Aldhaheri, Munqith N. (Missan Oil Company, Missouri University of Science and Technology) | Wei, Mingzhen (Missouri University of Science and Technology) | Bai, Baojun (Missouri University of Science and Technology)
Polymer gels are increasingly applied to improve sweep efficiency of different IOR/EOR recovery processes. Three in-situ polymer gel systems including bulk gels, colloidal dispersion gels, and weak gels are often used to mitigate water production caused by reservoir heterogeneity and unfavorable mobility ratio of oil and injected fluids. Selecting the most appropriate gel system is a key component for a successful conformance improvement treatment. Screening criteria in terms of reservoir and fluid characteristics have been widely used to identify potential technologies for a specific reservoir. Despite the large number of polymer gel projects, only five, limited-parameters, single-agent criteria or surveys have been sporadically accomplished that suffer from many deficiencies and drawbacks.
This paper presents the first complete applicability guidelines for gel technologies based on their field implementations in injection wells from 1978 to 2015. The data set includes 111 cases histories compiled mainly from SPE papers and U.S. Department of Energy reports. We extracted missing data from some public EOR databases and detected potential outliers by two approaches to ensure data quality. Finally, for each parameter, we evaluated project and treatment frequency distributions and applicability ranges based on successful projects. Extensive comparisons of the developed applicability criteria with the previous surveillance studies are provided and differences are discussed in details as well.
In addition to the parameters that are considered for other EOR technologies, we identified that the applicability evaluations of polymer gels should incorporate the parameters that depict roots and characteristics of conformance issues. The present applicability criteria comprise 16 quantitative parameters including permeability variation, mobility ratio, and three production-related aspects.
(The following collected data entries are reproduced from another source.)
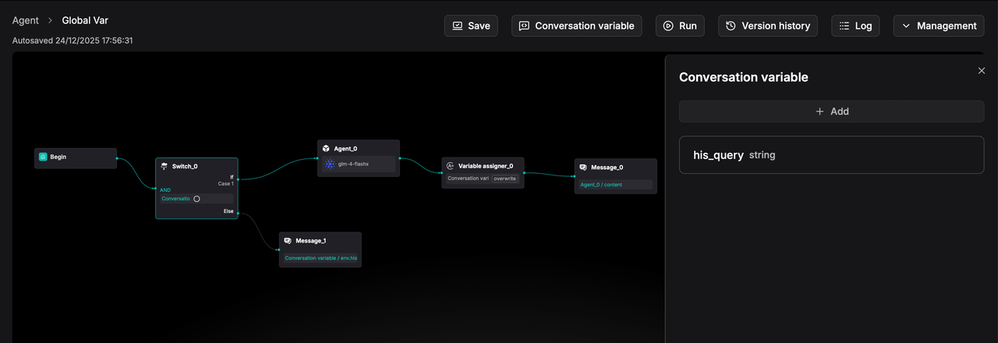This screenshot has width=998, height=343.
Task: Click the Begin node home icon
Action: click(x=43, y=157)
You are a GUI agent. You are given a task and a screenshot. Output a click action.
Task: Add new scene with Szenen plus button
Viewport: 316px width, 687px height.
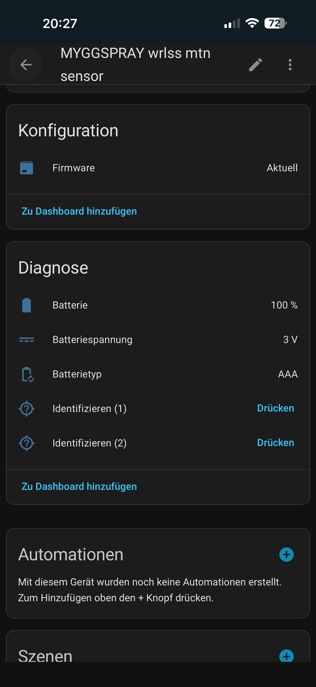tap(286, 656)
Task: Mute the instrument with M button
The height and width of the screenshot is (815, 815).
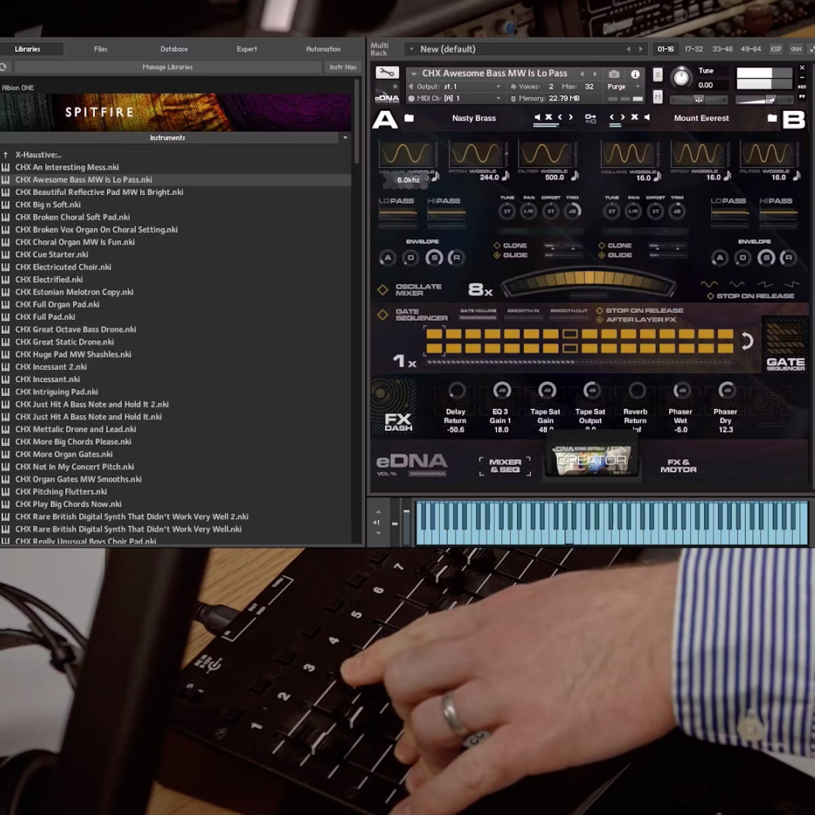Action: point(657,97)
Application guidelines were established for organically crosslinked bulk gels for the first time, and many experts' opinions in the previous criteria were replaced by detailed property evaluations. In addition, we identified that the applicability criteria of some parameters are considerably influenced by lithology and formation types, and thus, their data were analyzed according to these characteristics. Besides their comprehensiveness of all necessary screening parameters, the novelty of the new criteria lies in their ability to self-check the established validity limits for the screening parameters which resulted from the inclusion and simultaneous evaluation of the project and treatment frequencies.